Chemische Bewertung & Grenzwerte
Die Notwendigkeit für E&L-Tests hängt von der Darreichungsform und vom Verwendungszweck des Materials (Verpackung oder Herstellung) ab. Die USP differenziert dabei klar:
Verpackungsmaterialien
- Für SODFs sind keine E&L-Prüfungen erforderlich, sofern das Verpackungsmaterial mit den einschlägigen compendialen Vorgaben sowie den FDA-Regularien für Lebensmittelkontaktmaterialien übereinstimmt.
- Für LODFs ohne leaching-fördernde Hilfsstoffe reicht ebenfalls die regulatorische Konformität der Verpackungsmaterialien aus; zusätzliche Tests sind nicht erforderlich.
- Für LODFs mit Tensiden, Cosolvents oder Solubilisierungsmitteln ist zu bewerten, ob das Materialverhalten im Rahmen der Food Contact Regulations (z.B. hinsichtlich Extraktionsvermögen) ausreichend berücksichtigt ist. Ist dies nicht der Fall, müssen Extractables-Tests durchgeführt werden; ggf. sind auch Leachables-Studien erforderlich.
- Besonderheit Nitrosamine: Verpackungsmaterialien (z.B. Blister mit Nitrocellulose) können eine Quelle für Nitrosamine sein. Deshalb ist eine risikobasierte Bewertung erforderlich. Bei begründetem Risiko wird empfohlen, gezielte Nitrosamin-Analysen durchzuführen.
Herstellung
- Für LODFs mit metallischen Produktkontaktteilen sind E&L-Prüfungen ebenfalls nicht erforderlich, es sei denn, es besteht ein begründeter Verdacht auf elementare Verunreinigungen (z.B. Schwermetalle). In diesem Fall genügt ein Extractables-Test; Leachables müssen nur dann geprüft werden, wenn Schwellenwerte (z.B. >30% des PDE) überschritten werden.
- Für LODFs mit Kunststoff-Komponenten in der Herstellung (z.B. Schläuche, Dichtungen) ist eine Bewertung des Leachables-Risikos erforderlich. Nur wenn diese Komponenten vollständig charakterisiert und regulativ abgedeckt sind, kann auf zusätzliche Tests verzichtet werden. Falls nicht, sind auch hier zunächst Extractables-Tests, bei Bedarf auch Leachables-Studien durchzuführen.
- Für SODFs sind keine E&L-Prüfungen der Herstellungssysteme erforderlich, da die Produktströme fest sind und metallische Kontaktmaterialien üblicherweise kein Risiko für organische Leachables darstellen.

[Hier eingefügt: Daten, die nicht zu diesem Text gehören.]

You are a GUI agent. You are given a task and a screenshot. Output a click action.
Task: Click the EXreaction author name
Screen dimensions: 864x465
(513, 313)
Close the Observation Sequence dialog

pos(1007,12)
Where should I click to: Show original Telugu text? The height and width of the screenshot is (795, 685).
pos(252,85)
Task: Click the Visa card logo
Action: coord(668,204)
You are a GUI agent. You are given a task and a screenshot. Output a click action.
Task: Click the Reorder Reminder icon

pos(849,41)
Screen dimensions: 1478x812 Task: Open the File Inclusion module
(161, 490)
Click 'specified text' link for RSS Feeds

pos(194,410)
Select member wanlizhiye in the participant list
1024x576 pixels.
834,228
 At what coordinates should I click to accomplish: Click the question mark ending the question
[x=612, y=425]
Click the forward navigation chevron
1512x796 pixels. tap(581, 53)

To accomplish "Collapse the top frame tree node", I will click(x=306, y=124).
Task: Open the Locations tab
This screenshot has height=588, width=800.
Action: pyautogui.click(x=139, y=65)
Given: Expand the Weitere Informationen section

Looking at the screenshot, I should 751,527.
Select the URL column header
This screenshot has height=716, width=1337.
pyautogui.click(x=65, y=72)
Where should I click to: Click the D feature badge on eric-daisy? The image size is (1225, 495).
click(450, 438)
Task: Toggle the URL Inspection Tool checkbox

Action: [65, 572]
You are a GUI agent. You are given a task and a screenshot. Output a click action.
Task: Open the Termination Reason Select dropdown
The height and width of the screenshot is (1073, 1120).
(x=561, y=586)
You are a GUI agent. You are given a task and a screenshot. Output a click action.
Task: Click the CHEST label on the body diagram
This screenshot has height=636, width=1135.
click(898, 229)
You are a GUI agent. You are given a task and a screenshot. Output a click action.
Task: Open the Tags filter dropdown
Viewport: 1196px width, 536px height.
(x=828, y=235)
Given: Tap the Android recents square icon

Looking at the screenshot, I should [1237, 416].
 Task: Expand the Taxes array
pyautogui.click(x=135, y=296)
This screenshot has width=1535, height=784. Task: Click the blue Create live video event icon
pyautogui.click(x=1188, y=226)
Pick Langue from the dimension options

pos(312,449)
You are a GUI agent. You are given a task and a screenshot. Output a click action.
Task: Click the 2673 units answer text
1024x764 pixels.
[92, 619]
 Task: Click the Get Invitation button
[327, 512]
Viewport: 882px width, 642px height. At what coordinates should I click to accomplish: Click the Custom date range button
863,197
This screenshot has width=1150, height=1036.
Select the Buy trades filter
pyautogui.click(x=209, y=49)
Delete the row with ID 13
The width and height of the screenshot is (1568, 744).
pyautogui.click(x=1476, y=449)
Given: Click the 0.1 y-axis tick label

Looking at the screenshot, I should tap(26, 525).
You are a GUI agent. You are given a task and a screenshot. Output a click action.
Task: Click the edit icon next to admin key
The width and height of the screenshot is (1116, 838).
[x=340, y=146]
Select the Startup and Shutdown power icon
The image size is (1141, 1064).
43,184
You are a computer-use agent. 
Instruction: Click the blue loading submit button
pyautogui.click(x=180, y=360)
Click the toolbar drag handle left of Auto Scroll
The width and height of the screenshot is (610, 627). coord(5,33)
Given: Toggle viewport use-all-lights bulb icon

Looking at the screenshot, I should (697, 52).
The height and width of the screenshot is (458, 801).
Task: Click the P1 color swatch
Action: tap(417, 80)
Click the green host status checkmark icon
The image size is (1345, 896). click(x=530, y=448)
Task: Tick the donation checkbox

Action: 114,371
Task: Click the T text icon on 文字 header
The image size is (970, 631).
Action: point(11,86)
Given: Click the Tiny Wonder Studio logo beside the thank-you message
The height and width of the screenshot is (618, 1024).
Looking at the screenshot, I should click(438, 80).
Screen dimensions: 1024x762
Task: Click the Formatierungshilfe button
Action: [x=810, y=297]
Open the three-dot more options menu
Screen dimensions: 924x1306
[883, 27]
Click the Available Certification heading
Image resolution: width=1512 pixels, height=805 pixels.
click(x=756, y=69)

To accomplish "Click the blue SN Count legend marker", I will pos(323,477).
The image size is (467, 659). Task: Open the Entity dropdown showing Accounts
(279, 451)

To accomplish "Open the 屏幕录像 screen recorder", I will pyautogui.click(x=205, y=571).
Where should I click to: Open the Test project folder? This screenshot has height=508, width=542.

Hilfsgeräte und Dosierhilfen
Hilfsgeräte wie Dosierspritzen oder Applikatoren müssen aus bekannten, bewerteten Materialien bestehen. Wenn diese Materialien sowohl compendial als auch lebensmittelrechtlich abgedeckt sind, sind keine E&L-Tests erforderlich. Nur bei abweichenden Materialien oder potenziellem Sicherheitsrisiko ist eine gezielte Prüfung nötig. Die USP betont, dass die Kontaktzeitpunkt zwischen Hilfsgerät und Produkt entscheidend ist.
Das neue Kapitel <1664.5> ergänzt die bestehenden USP-Kapitel zu E&L um spezifische Anforderungen für orale Darreichungsformen. SODFs werden als besonders niedrigriskant eingestuft, LODFs mit bestimmten Hilfsstoffen benötigen ggf. eine weitergehende Bewertung. Die Kapitel <661>, <661.2>, <665>, <1663>, <1664> und <1665> sind dabei als Referenz und methodische Grundlage zu verwenden.
Die Kommentierung ist bis Ende November möglich. Der Entwurf des neuen Kapitels steht kostenlos auf der Website des Pharmacopeial Forum der USP zur Verfügung; lediglich eine kostenfreie Registrierung ist erforderlich.